The majority of patients with advanced stage follicular lymphoma that progressed within 2 years (POD24) after receiving bendamustine/rituximab had transformed disease, according to a study published in Blood.
“Based on our findings, clinicians should be aware of the high risk of transformation in follicular lymphoma with POD24 after frontline bendamustine/rituximab, pursue biopsy confirmation wherever possible and consider when selecting next lines of therapy,” wrote researchers led by Ciara Freeman, of BC Cancer, Vancouver.
Freeman and colleagues conducted a retrospective study of 296 patients with advanced follicular lymphoma who underwent treatment with frontline bendamustine/rituximab, followed by maintenance rituximab.
According to the researchers, outcomes with this regimen were excellent. The 2-year event-free survival was 85% and 92% of patients were alive at 2 years. Ten percent of patients had evidence of disease transformation.
A small percentage (13%) of patients had disease progression within 24 months. The only risk factor associated with early progression was baseline LDH (P<.001). More than three-quarters (76%) of patients with early progression had transformed disease. Patients who had early progression had a 2-year overall survival of only 38%.
“Our population-based analysis demonstrates that in the absence of transformation or POD24, patients with advanced stage follicular lymphoma have excellent outcomes following frontline bendamustine/rituximab and maintenance rituximab,” researchers wrote. “The incidence of early progression with FL-only histology is uncommon following bendamustine/rituximab as it appears that the majority of POD24 patients in this population have transformed lymphoma.”
The researchers compared outcomes with a historical cohort of patients treated with the RCVP regimen. Both event-free survival (85% vs 76%; P=.001) and incidence of POD24 (13% vs 23%; P=.001) were improved with the bendamustine/rituximab regimen.
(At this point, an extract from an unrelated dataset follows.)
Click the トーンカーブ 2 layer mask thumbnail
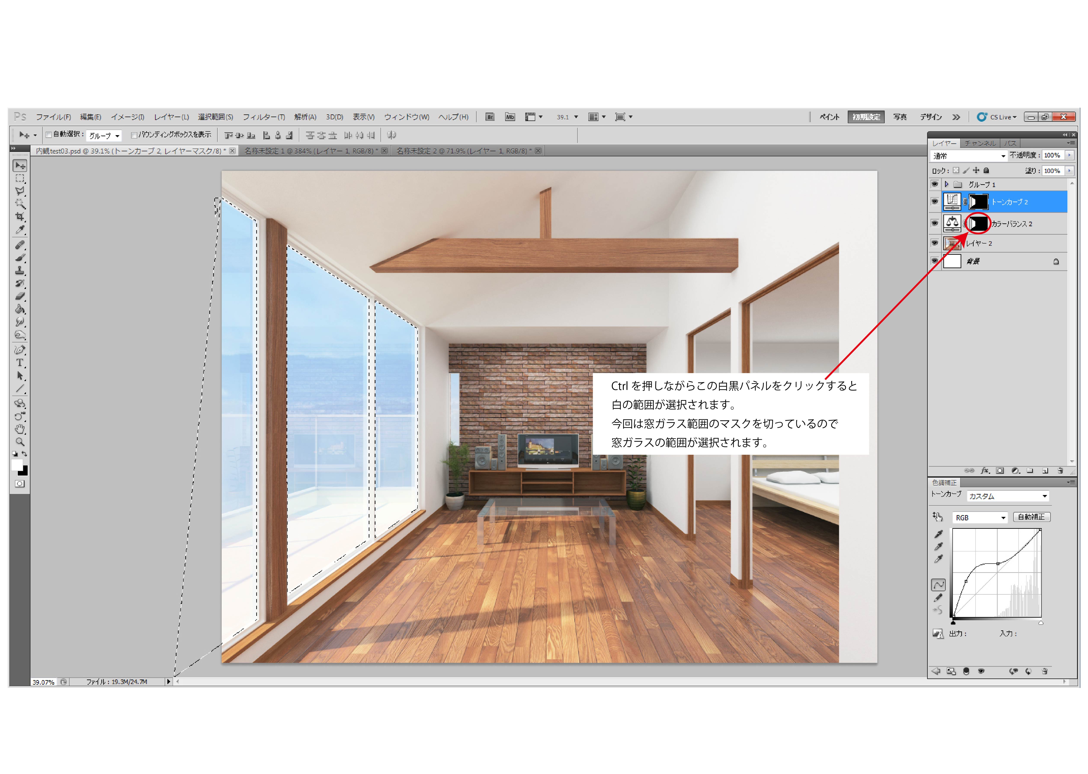The width and height of the screenshot is (1088, 774). 978,202
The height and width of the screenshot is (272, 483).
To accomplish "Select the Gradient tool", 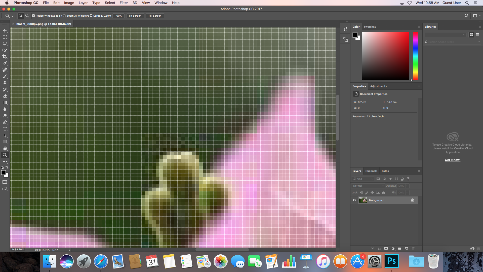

There was no significant difference in overall survival though.
“Our findings reflect real-world outcomes following one of the most commonly used frontline therapies for FL and confirm those seen in recent clinical trials which identified a lower incidence of POD24 in patients treated with BR compared with RCVP (16.1% vs 26.9%), highlighted the poor outcomes for those with POD24 and identified that the baseline factor most strongly associated with risk of POD24 was serum LDH.”